David, I'm not sure what you mean by "apolitical". When some early Adventists refused to salute the flag or carry weapons in the U.S. military or referred to America as the "beast" of Revelation or developed a denominational pay scale designed to promote economic equality among church workers, was this "apolitical"? Would you say Jesus had nothing to say about injustice, oppression, and violence? Would you say that living out the radical ethics of the Sermon on the Mount has no political consequences and is "apolitical"? Is the only way to be "political" to seize control of the tools of violence by means of violence? Or are there not political consequences to refusing to participate in the violence of the state or the empire? If Christ was simply an "apolitical" teacher of personal piety, isn't it strange that he was executed on charges of sedition by Roman authorities? What would being "apolitical" have meant in apartheid South Africa or during the Civil Rights movement in America? Or was Martin Luther King Jr.'s understanding of the Gospel simply "bizarre, illogical, but typical of left wing 'thought'"? How exactly does one go about being "spiritual" in the face of human oppression and injustice? Might the fact that the Greek word for righteousness, dikaiosune, also means justice not give us a clue? Is the idea we can only be either Constantinian or "apolitical" perhaps a false alternative?
David: I never once identified Constantinianism with political Christianity as such, that is a connection you made on your own. There is no reason participating in politics must mean taking control of the state. It is because of your faulty reading of my argument that made it seem incoherent. Constantinianism is a kind of politics, just as those who resist Constantinianism are doing so politically. My article argues that those who spiritualize Christianity to the point that they are unable to fight for the poor inevitably support Constantinianism in their silence, which makes them political. Or worse, they tell the suffering and oppressed that nothing can or should be done. This is political ideology at its purest, because they implicitly justify the current state of affairs. I agree with Cone, as I said in the article, that you can't be neutral on a moving train. Like it or not, our spirituality and religious believes have political consequences, just ask Bartolome De Las Casas.
Adventism and EGW saw the injustice and danger that came out of the connection of church and state and decided to become apolitical, which isn't really any better.
Once you get involved in the fight for justice you are always in danger to win and to become corrupted by the gained power. And this fight will always attract people who fight for power instead of justice. May be it is even to be seen in our adventist structures. As soon as a high position is connected to a large amount of power, it will corrupt and attract people who care more about power than about the kingdom of God.
True Christianity will always survive, but when the christians start to fight more for the survival of their denomination, their special doctrine than for justice...
True Yi Shen Ma, I haven't considered that side. But not getting involved in politics is also a political behaviour, which will also help the politicians with the most power...

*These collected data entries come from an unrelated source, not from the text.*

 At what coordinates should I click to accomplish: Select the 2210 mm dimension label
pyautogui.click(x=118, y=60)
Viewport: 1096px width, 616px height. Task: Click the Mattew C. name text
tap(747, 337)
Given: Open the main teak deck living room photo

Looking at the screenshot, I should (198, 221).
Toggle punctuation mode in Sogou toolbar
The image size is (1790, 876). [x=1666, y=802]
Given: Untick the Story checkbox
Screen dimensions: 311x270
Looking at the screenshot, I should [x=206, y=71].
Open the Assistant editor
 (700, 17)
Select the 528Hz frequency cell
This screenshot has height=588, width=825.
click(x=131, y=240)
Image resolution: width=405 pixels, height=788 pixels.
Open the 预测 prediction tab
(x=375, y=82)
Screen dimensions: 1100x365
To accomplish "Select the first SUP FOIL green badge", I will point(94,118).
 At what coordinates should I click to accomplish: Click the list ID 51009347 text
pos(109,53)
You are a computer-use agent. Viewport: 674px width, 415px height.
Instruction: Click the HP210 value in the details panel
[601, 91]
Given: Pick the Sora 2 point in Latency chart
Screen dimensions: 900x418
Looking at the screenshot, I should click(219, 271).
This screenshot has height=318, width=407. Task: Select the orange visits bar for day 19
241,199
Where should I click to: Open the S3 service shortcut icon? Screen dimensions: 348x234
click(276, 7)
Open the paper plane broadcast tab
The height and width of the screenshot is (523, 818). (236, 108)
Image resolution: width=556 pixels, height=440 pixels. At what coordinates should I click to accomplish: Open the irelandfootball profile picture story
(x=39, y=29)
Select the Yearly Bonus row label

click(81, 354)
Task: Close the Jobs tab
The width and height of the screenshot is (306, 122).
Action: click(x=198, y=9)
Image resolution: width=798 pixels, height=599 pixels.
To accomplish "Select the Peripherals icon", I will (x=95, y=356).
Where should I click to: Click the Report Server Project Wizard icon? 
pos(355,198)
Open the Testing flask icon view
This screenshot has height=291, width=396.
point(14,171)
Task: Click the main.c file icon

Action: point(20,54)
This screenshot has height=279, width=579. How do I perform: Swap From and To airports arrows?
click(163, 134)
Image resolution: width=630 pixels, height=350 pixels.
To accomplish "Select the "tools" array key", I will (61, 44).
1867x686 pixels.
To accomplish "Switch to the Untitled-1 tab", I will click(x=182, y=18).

Jim: Does evil done in the name of another religion exonerate evil done in the name of Christianity? I am critical of the colonial matrix of power no matter who is the wielder. Furthermore, your characterization of Islam as a homogenous violent religion and Orientalist account of political affairs in the Middle-East is simplistic at best. You are essentially juxtaposing historical events with current events without any in-depth analysis of the widely different historical contexts that gave rise to them. This is extremely problematic in many regards. Many readers here do not have a clear understanding of Islamic history and international relations, so your characterization of Islam only promotes the kind of anti-Islamic sentiment prevalent in the United States, which cost many lives domestic and abroad. This is something we do not currently need. Many Muslims fight for justice around the world just as many Christians continue to resist imperialism. Let us refrain from making simplistic statements about millions of people, from different countries, practicing one of the world’s largest religions (as we would expect from others). I say again, I am as critical of Muslim imperialists as I am a Christian imperialist. It just so happens that I am a Christian, so I am in a position to be self-critical before pointing my finger at others.
The majority here will not agree with this, but Ellen White said that we are not to duplicate the work of the Salvation Army. The apostles did not try to overturn the current social order of their day--which included slavery. Working for "social justice" (a rather loaded term, I believe) may be an individual work, but it is not to be the primary focus of the SDA Church as a corporate entity. We've been given our marching orders: preach the 3 angels' messages.
Interesting how so many among us like to jump on all the current evangelical bandwagons.
Why then the only thing Paul was given on his mission was not to forget to care for the poor?
Why then in the end there will be 2 groups. One which has cared for the poor and the other who just thought to have cared for the poor.?
When one combines triumphalism with xenophobia and chauvinism blood will be shed. Nothing is more chilling that man's inhumanity to man. Particularly when done in the name of God. As a G.I. in the South Pacific and Korea--I saw the results of Japanese imperialism only to be replaced by American "Gookism" In Korea, jeep drivers made a sport of driving up behind a Korean woman carrying a heavy jab of "night soil" on her head and then blowing the horn. The poor woman would jump aside spilling "night soil" all over her head and shoulders.
Some were more tragic as the Korean Christain Minissionary riding his bike between congregations.
hit by a jeep whose driver was too impatient for the man to clear the way--ran him down.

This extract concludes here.